▶ **REQUIRED ACTION**
Among the entries that follow, find every line with the word "accomplish" and list it.
┌─ THE RECORDS
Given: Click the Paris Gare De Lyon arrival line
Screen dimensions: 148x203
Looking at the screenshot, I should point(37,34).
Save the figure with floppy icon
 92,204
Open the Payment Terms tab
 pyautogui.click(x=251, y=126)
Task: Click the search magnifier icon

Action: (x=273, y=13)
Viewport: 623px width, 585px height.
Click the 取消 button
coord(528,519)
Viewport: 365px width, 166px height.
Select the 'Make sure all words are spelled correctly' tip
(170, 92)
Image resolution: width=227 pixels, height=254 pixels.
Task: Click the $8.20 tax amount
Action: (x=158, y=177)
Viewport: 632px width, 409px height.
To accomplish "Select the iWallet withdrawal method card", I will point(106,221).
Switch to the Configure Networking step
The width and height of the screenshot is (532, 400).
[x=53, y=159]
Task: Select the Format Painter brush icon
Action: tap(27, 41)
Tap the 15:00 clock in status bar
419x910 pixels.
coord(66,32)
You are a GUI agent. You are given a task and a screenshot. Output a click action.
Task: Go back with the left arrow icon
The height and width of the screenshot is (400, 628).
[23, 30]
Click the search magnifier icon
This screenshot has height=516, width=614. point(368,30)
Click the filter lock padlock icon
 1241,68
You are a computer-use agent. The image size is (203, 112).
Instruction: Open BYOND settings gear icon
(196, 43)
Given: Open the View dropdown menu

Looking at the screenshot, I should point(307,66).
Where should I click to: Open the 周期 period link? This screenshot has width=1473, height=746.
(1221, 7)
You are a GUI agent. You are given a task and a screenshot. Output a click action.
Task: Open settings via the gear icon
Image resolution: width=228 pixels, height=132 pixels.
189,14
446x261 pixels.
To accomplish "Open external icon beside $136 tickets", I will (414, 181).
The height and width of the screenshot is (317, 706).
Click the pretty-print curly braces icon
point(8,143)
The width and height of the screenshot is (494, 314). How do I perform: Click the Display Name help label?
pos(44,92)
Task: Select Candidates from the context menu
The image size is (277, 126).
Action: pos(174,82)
└─
▶ **SOLUTION TO THIS PROBLEM**
To accomplish "Select the iWallet withdrawal method card", I will point(106,221).
To accomplish "Open external icon beside $136 tickets", I will (414, 181).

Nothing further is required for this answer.